In 2026, Mitchell received Wikimedia Australia's Craig Franklin Award, in recognition of the positive impact she has made on the Wikimedia movement in Australia.

== Select publications ==

- Mroczek, K., Mitchell, P., McSharry, B. P., Woods, A., Spry, B., Paustian, T., & Vanniasinkam, T. (2025). Development and evaluation of a Wikipedia based group assessment to enhance science communication. Frontiers in Education, 10, 1-10. Article 1620804. https://doi.org/10.3389/feduc.2025.1620804
- Hider, P., Mitchell, P., & Parkes, R. (2019). Measuring the value of professional indexing. Information Research, 24(3), 2-14.

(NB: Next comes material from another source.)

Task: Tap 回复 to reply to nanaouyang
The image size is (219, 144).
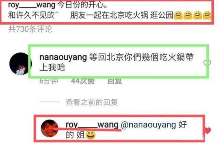Action: (115, 81)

- Hider, P., Mitchell, P., Galatis, H., & McDowell , K. (2017). Developing an effective, accessible and sustainable digital repository of OLT learning and teaching resources: Final report. Australian Government Office for Learning and Teaching.
- Hider, P., Spiller, B., Mitchell, P., Parkes, R., & Macaulay, R. (2016). Enhancing a subject vocabulary for Australian education. Indexer, 34(1), 25-33. https://doi.org/10.3828/indexer.2016.6
- Hider, P., Dalgarno, B., Bennett, S., Liu, Y.-H., Gerts, C., Daws, C., Spiller, B., Mitchell, P., Parkes, R., & Macaulay, R. (2016). Reindexing a research repository from the ground up: Adding and evaluating quality metadata. Australian Academic and Research Libraries, 47(2), 61-75. https://doi.org/10.1080/00048623.2016.1204589
- O'Connell, J., Bales, J., & Mitchell, P. (2015). [R]Evolution in reading cultures: 2020 vision for school libraries. Australian Library Journal, 64(3), 194-207. https://doi.org/10.1080/00049670.2015.1048043
- Hider, P., Liu, Y.-H., Gerts, C., Daws, C., Dalgarno, B., Bennett, S., Spiller, B., Parkes, R., Knight, P., Mitchell, P., Macaulay, R., & Carlson, L. (2015). Developing a schema for describing the contents of the office for learning and teaching's resource library. Australian Academic and Research Libraries, 46(3), 151-163. https://doi.org/10.1080/00048623.2015.1030846
- O'Connell, J., Bales, J., & Mitchell, P. (2015). Literature in digital environments: Changes and emerging trends in Australian school libraries. In L. Das, S. Brand-Gruwel, K. Kok, & J. Walhout (Eds.), 2015: IASL Conference Proceedings (Maastricht, Netherlands): The School Library Rocks: Living it, Learning it, Loving it (pp. 324-337). International Association of School Librarianship. https://doi.org/10.29173/iasl7467
- Hider, P., Spiller, B., Mitchell, P., Parkes, R., & Macaulay, R. (2015). Towards a New Library of Resources for Higher Education Learning and Teaching. In Proceedings of THETA 2015 : Create, Connect, Consume - Innovating today for tomorrow (pp. 1-16). Council of Australasian University Directors of Information Technology.